[待做任务]
1. 修改这段HBase配置参数说明：从含有“hbase.client.keyvalue.maxsize”的地方写起，到“禁用这个检查。默认10MB。”为止，并把其中的“上界”改为“上限”。
2. 请接着这段HBase配置参数说明的末尾往下续写。

[选文]
+ + + +

当调用Scanner的next方法,而值又不在缓存里的时候,从服务端一次获取的行数。越大的值意味着Scanner会快一些,但是会占用更多的内存。当缓冲被占满的时候,next方法调用会越来越慢。慢到一定程度,可能会导致超时。例如超过了hbase.regionserver.lease.period。

默认: 100

hbase.client.keyvalue.maxsize

一个KeyValue实例的最大size.这个是用来设置存储文件中的单个entry的大小上界。因为一个KeyValue是不能分割的,所以可以避免因为数据过大导致region不可分割。明智的做法是把它设为可以被最大region size整除的数。如果设置为0或者更小,就会禁用这个检查。默认10MB。

默认: 10485760

hbase.regionserver.lease.period

客户端租用HRegion server 期限,即超时阀值。单位是毫秒。默认情况下,客户端必须在这个时间内发一条信息,否则视为死掉。

默认: 60000

hbase.regionserver.handler.count

RegionServers受理的RPC Server实例数量。对于Master来说,这个属性是Master受理的handler数量

默认: 10

hbase.regionserver.msginterval

RegionServer 发消息给 Master 时间间隔,单位是毫秒

默认: 3000

hbase.regionserver.optionallogflushinterval

将Hlog同步到HDFS的间隔。如果Hlog没有积累到一定的数量,到了时间,也会触发同步。默认是1秒,单位毫秒。

+ + + +

[所给数据]

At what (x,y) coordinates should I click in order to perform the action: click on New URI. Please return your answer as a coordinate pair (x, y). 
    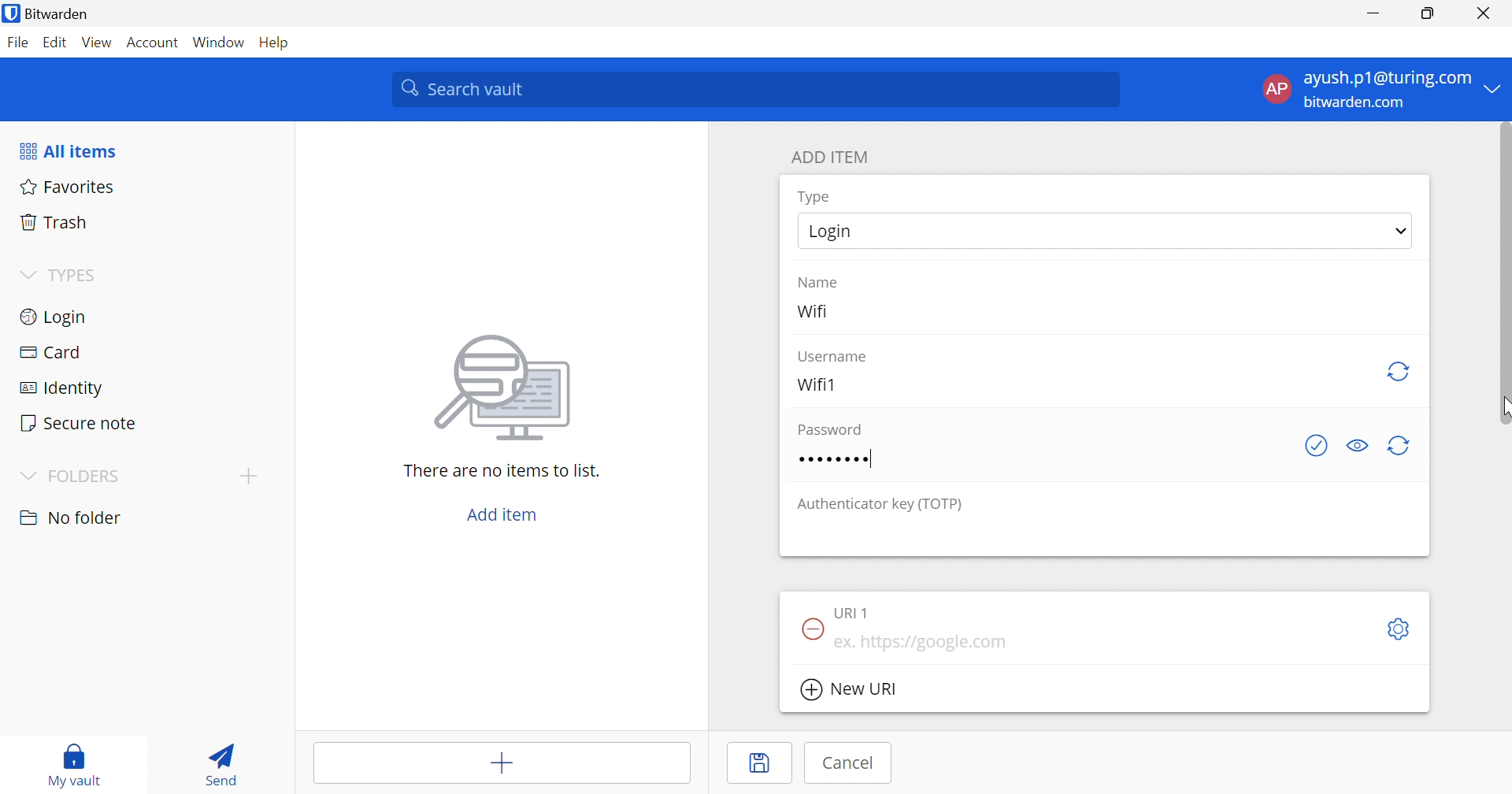
    Looking at the image, I should click on (851, 692).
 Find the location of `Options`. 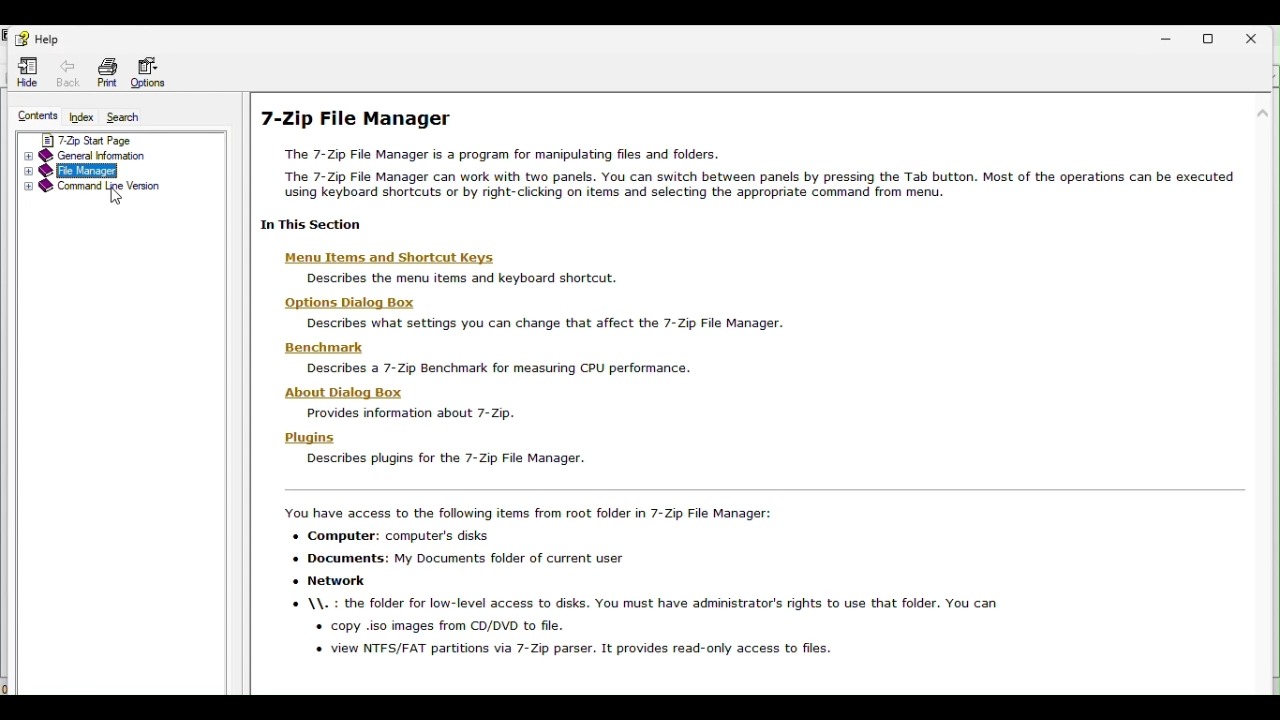

Options is located at coordinates (147, 73).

+ + + +

[各题答案]
1.
hbase.client.keyvalue.maxsize

一个KeyValue实例的最大size.这个是用来设置存储文件中的单个entry的大小上限。因为一个KeyValue是不能分割的,所以可以避免因为数据过大导致region不可分割。明智的做法是把它设为可以被最大region size整除的数。如果设置为0或者更小,就会禁用这个检查。默认10MB。

2.
默认: 1000

hbase.regionserver.regionSplitLimit

region的数量到了这个值后就不会在分裂了。这不是一个region数量的硬性限制。但是起到了一定指导性的作用,到了这个值就该停止分裂了。默认是MAX_INT.就是说不阻止分裂。

默认: 2147483647

hbase.regionserver.logroll.period

提交commit log的间隔,不管有没有写足够的值。

默认: 3600000

hbase.regionserver.hlog.reader.impl

HLog file reader 的实现.

默认: org.apache.hadoop.hbase.regionserver.wal.SequenceFileLogReader

hbase.regionserver.hlog.writer.impl

HLog file writer 的实现.

默认: org.apache.hadoop.hbase.regionserver.wal.SequenceFileLogWriter

 
 
hbase.regionserver.nbreservationblocks

储备的内存block的数量(译者注:就像石油储备一样)。当发生out of memory 异常的时候,我们可以用这些内存在RegionServer停止之前做清理操作。

默认: 4

hbase.zookeeper.dns.interface

当使用DNS的时候,Zookeeper用来上报的IP地址的网络接口名字。

默认: default

hbase.zookeeper.dns.nameserver

当使用DNS的时候,Zookeepr使用的DNS的域名或者IP 地址,Zookeeper用它来确定和master用来进行通讯的域名.

默认: default

hbase.regionserver.dns.interface

当使用DNS的时候,RegionServer用来上报的IP地址的网络接口名字。

默认: default

hbase.regionserver.dns.nameserver

当使用DNS的时候,RegionServer使用的DNS的域名或者IP 地址,RegionServer用它来确定和master用来进行通讯的域名.

默认: default

hbase.master.dns.interface

当使用DNS的时候,Master用来上报的IP地址的网络接口名字。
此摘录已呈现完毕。